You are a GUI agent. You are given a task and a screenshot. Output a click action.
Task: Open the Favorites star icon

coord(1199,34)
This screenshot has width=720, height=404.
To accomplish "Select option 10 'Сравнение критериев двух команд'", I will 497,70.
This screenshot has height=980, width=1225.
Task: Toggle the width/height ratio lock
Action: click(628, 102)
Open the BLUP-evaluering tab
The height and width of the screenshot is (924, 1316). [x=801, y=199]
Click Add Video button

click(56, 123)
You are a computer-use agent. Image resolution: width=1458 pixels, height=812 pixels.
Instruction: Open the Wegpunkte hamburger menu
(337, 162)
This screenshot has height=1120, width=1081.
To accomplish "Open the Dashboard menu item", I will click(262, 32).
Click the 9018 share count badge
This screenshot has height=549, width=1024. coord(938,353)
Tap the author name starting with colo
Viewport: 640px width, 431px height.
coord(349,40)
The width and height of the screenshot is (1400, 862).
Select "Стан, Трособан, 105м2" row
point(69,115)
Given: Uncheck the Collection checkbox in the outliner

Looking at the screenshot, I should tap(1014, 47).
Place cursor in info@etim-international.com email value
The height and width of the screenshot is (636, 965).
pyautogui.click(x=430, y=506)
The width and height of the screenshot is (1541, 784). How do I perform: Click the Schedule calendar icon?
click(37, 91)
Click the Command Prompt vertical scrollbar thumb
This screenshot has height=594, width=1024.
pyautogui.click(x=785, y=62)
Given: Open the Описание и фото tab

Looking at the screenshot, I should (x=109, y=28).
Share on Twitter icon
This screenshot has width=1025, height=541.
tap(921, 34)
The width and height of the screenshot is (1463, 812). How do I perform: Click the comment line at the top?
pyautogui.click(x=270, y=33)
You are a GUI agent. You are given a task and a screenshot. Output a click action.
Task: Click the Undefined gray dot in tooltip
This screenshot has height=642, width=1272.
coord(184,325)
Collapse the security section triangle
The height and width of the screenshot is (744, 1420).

[WHAT TO WORK ON]:
A verbatim copy of the listing is to be returned in full.

[SOLVED EXERCISE]:
You are a GUI agent. You are given a task and a screenshot. Output a click action.
Task: Open the Favorites star icon

coord(1199,34)
This screenshot has width=720, height=404.
To accomplish "Select option 10 'Сравнение критериев двух команд'", I will 497,70.
This screenshot has height=980, width=1225.
Task: Toggle the width/height ratio lock
Action: click(628, 102)
Open the BLUP-evaluering tab
The height and width of the screenshot is (924, 1316). [x=801, y=199]
Click Add Video button

click(56, 123)
You are a computer-use agent. Image resolution: width=1458 pixels, height=812 pixels.
Instruction: Open the Wegpunkte hamburger menu
(337, 162)
This screenshot has height=1120, width=1081.
To accomplish "Open the Dashboard menu item", I will click(262, 32).
Click the 9018 share count badge
This screenshot has height=549, width=1024. coord(938,353)
Tap the author name starting with colo
Viewport: 640px width, 431px height.
coord(349,40)
The width and height of the screenshot is (1400, 862).
Select "Стан, Трособан, 105м2" row
point(69,115)
Given: Uncheck the Collection checkbox in the outliner

Looking at the screenshot, I should tap(1014, 47).
Place cursor in info@etim-international.com email value
The height and width of the screenshot is (636, 965).
pyautogui.click(x=430, y=506)
The width and height of the screenshot is (1541, 784). How do I perform: Click the Schedule calendar icon?
click(37, 91)
Click the Command Prompt vertical scrollbar thumb
This screenshot has height=594, width=1024.
pyautogui.click(x=785, y=62)
Given: Open the Описание и фото tab

Looking at the screenshot, I should (x=109, y=28).
Share on Twitter icon
This screenshot has width=1025, height=541.
tap(921, 34)
The width and height of the screenshot is (1463, 812). How do I perform: Click the comment line at the top?
pyautogui.click(x=270, y=33)
You are a GUI agent. You are given a task and a screenshot. Output a click action.
Task: Click the Undefined gray dot in tooltip
This screenshot has height=642, width=1272.
coord(184,325)
Collapse the security section triangle
The height and width of the screenshot is (744, 1420).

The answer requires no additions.